Synthetic data is generated using the Faker Python library

  • Loan Default Prediction: Customer demographics, loan amounts, interest rates, and repayment status.
  • Customer Segmentation: Transaction details including amounts, types, and dates.
  • Loan Default Prediction: Customer interactions with various banking products.

Data Understanding

  1. Identify Variable Types
  2. Handle Invalid Values

Data Preprocessing

  1. Handle Missing Values using Mean, Median, Mode.
  2. Detect Outliers using IQR or Isolation Forest.
  3. Determine Skewnes Using Log, sqrt or Box-Cox transformations.
  4. Encode Categorical Variables with One-Hot Encoding, Label Encoding, or Ordinal Encoding.

Exploratory Data Analysis

  1. Visualize Outliers and Skewness with Boxplot, Distplot or Violin plots.
  2. Analyze and Treat Skewness.

Feature Engineering

  1. Create New Features through Aggregation or Transformation.
  2. Drop highly correlated columns using heatmaps.

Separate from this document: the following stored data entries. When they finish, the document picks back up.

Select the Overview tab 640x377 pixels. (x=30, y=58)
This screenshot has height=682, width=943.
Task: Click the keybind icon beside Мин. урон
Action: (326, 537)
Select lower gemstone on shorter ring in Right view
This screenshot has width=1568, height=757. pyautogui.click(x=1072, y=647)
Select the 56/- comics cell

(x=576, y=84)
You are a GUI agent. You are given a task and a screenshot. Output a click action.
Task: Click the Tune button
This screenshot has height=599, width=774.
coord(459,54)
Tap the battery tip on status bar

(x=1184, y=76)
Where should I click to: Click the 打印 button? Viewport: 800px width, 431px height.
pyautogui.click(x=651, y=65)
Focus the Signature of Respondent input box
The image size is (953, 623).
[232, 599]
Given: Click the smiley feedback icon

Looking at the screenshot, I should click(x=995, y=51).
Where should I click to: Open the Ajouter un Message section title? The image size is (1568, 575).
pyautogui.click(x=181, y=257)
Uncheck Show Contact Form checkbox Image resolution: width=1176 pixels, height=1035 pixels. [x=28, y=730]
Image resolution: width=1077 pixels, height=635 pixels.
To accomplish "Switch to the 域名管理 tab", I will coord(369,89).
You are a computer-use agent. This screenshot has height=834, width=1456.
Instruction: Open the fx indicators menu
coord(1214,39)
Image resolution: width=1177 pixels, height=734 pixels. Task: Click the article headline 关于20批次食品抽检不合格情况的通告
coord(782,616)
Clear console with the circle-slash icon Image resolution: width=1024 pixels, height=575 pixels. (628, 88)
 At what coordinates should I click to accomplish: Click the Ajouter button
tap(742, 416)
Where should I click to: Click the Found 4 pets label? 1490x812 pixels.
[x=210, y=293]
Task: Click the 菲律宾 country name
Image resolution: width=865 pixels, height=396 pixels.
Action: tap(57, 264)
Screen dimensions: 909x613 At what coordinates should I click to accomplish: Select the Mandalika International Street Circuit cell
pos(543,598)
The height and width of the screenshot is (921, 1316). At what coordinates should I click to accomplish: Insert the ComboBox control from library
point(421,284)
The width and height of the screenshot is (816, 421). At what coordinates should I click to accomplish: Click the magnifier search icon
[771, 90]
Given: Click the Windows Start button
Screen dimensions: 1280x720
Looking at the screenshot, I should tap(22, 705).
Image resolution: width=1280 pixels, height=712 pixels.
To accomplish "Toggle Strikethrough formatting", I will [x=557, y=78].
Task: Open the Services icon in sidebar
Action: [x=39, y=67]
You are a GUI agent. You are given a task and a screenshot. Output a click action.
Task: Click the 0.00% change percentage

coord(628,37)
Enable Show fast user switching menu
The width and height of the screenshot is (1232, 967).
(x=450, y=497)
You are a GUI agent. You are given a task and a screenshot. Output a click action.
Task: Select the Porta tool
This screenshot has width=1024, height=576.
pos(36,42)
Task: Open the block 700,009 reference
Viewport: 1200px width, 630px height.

Model Building and Evaluation

  • Split Data
  • Model Training and Evaluate:
    • Loan Default Prediction: Use Classification models- Logistic Regression,Decision Tree Clasifier, Random Forest Classifier,Gradient Boosting. Metrics: Accuracy, Precision, Recall, F1 score.
    • Customer Segmentation: Use Clustering Algorithms- KMeans, DBscan, Hierarchical Clustering to segment customers based on transaction behavior. Metrics: Silhouette scores and Davies-Bouldin index to evaluate cluster quality
    • Product Recommendations: Use Collavorative filtering or Content-Based Filtering Algorithms. Metrics: Precision, Recall, Mean Average Precision(MAP), Normalized Discounted Cumulative Gain score.
  • Optimize with Hyperparameter Tuning: Use Cross-Validation and Grid Search.

Model GUI

  1. Develop a Streamlit App for interactive predictions, customer segmentations and product recommendations.
  2. Allow the users to input feature values and display predictions, customer segmentations and product recommendations.

Usage

Steps to be followed for effectively using the application:

  1. Access the Streamlit App: Open the application in your browser.
  2. Select target: Choose from options such as Loan Default Prediction or Customer Segmentation or Product Recommendations from the Navigation menu.
  3. Input Data:
    • For Loan Default Prediction: Input customer informations.
    • For Customer Segmentation: Provide Transaction details.
    • For Product Recommendations: Input customer interaction data
  4. Perform Prediction: By clicking the button will able to get results based on the input data.
  5. Results: The Prediction output will be displayed on the page, allowing you to analyze loan default risks, customer segments, or recommended products.

Features

  • Data Preprocessing: Handles missing values,outliers, and skewness.
  • Model Training: Trains Machine Learning Models with hyperparameter optimization.
  • Interactive GUI: Provides a user-friendly web interface for viewing predictions based on user input.
  • Interactive Visualizations: Utilizes EDA techniques to understand data distributions and model performance.
  • Pickle Integration: Saves and loads models and transformers for seamless use.